About this exercise:
Please give back word for word the lines of the material below between the line containing "Task: Focus the Search Control Panel box" and the line containing "Image resolution: width=489", inclusive.

##### Supplied data #####

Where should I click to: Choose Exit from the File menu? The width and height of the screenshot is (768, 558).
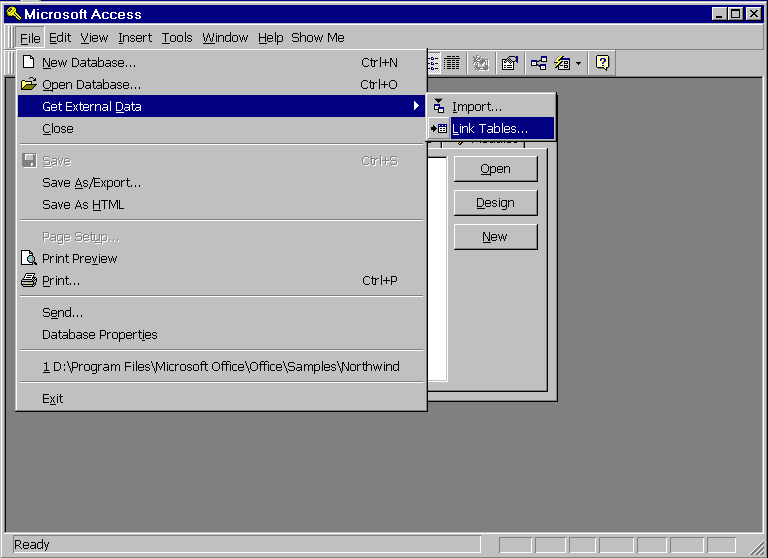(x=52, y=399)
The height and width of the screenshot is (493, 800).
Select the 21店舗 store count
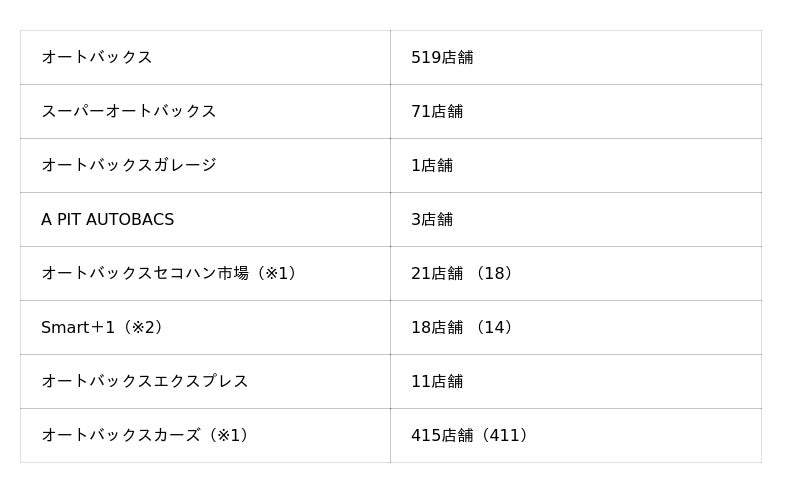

#####
##### Supplied data #####

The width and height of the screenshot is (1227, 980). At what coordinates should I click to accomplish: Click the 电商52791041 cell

#####
##### Supplied data #####

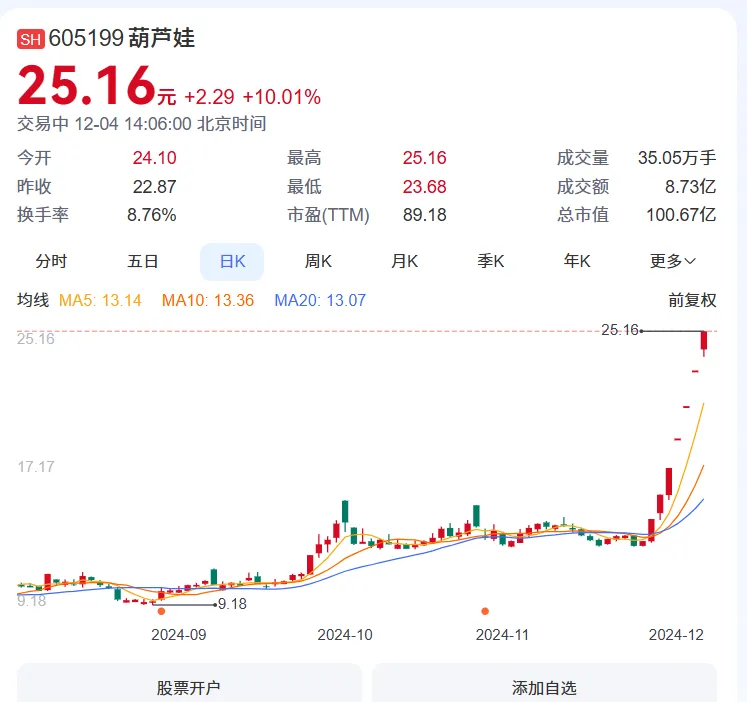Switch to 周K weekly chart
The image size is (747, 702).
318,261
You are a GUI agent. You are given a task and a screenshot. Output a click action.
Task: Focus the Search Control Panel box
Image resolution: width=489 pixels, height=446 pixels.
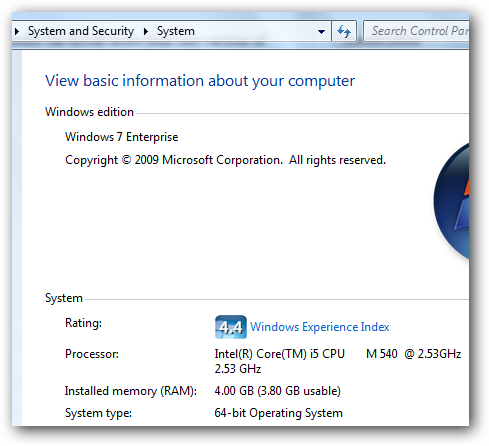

#####

Completed task:
Task: Focus the Search Control Panel box
Image resolution: width=489 pixels, height=446 pixels.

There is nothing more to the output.